Just one mutation can make a world of a difference to a patient, researchers at The Ohio State University Comprehensive Cancer Center – Arthur G. James Cancer Hosptial and Richard J. Solove Research Institute (OSUCCC-James) and collaborators from the University of Texas Southwestern Medical Center, recently discovered. Reported in the Journal of Clinical Investigation, the team’s study detailed the treatment of an advanced-stage lung cancer patient with the drug sorafenib during a clinical trial.

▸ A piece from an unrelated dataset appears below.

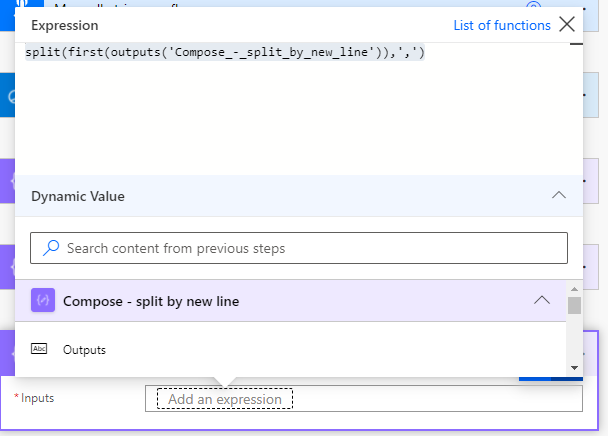Click the dynamic content scrollbar thumb
Viewport: 608px width, 436px height.
(574, 306)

The patient responded within two months of beginning treatment and has remained progression-free and asymptomic for five years while continuing oral sorafenib therapy—she had the most positive response by far among the other 305 trial participants.
Whole-genome sequencing of cancerous tissue samples and RNA sequencing of cancerous and healthy tissues taken from the patient before treatment with sorafenib were able to identify a possible reason for the patient’s positive response: a mutation in ARAF S214C. It is common for cancerous cells to contain more than a hundred alterations in DNA relative to normal cells, but this specific mutation was both expressed at a high level and a possible target for sorafenib. When the researchers introduced this mutation into normal lung cells, tumors formed, and the tumors were inhibited by sorafenib.

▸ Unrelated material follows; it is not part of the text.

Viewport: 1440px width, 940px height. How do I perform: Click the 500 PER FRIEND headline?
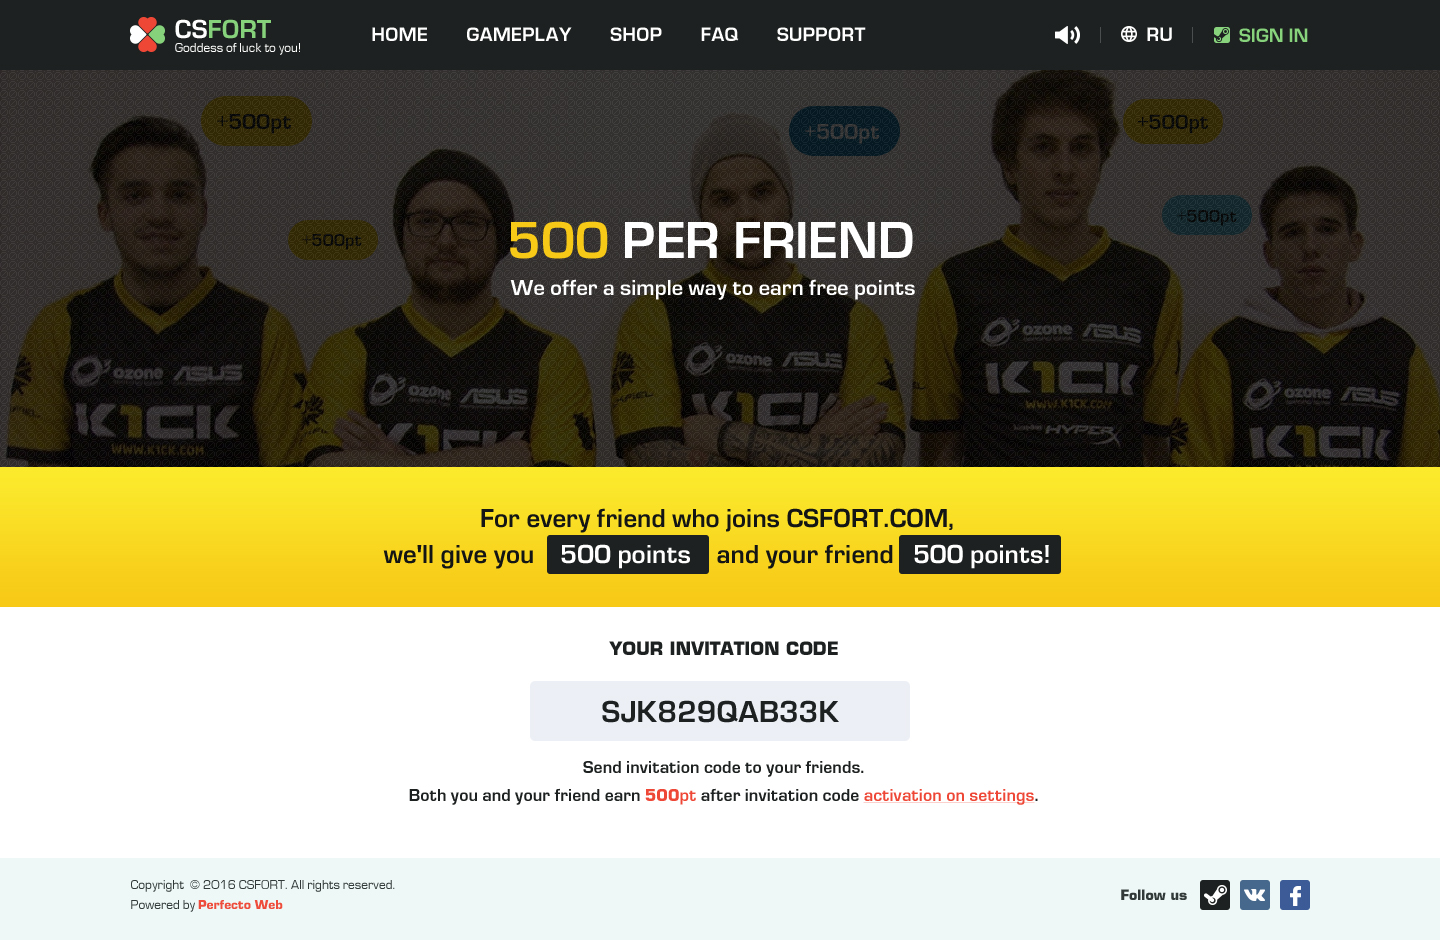coord(711,241)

Genome sequencing is often used to identify genetic mutations in a patient’s cancer cells that may indicate which drugs would be of most benefit to the patient. “Knowing which mutations are present in lung tumors can help us tailor a patient’s treatment to the unique genetic features present in his or her cancer cells,” said David Carbone, MD, from The OSUCCC-James Thoracic Oncology Program. “Our study suggests that we can discover important new gene mutations that drive cancer development and progression by analyzing genes in cancer cells from patients who fare far better or far worse than others in a particular clinical trial.”
In the case at hand, the patient might be considered lucky. “If recurrent but rare mutations underlie cancer growth and responsiveness, they are not likely to be statistically called out as a potential driver of cancer through a genome scan of several hundred or even thousands of cases because they are so rare. But for the patients who do have these specific genetic mutations, having this information is critical,” said Dr. Carbone.
This work was funded by NCI U01CA114771, Uniting Against Lung Cancer, the Lung Cancer Research Foundation, Novartis, Department of Defense Congressionally Directed Medical Research Programs Lung Cancer Research Program W81XWH-12-1-0269, and the American Lung Association.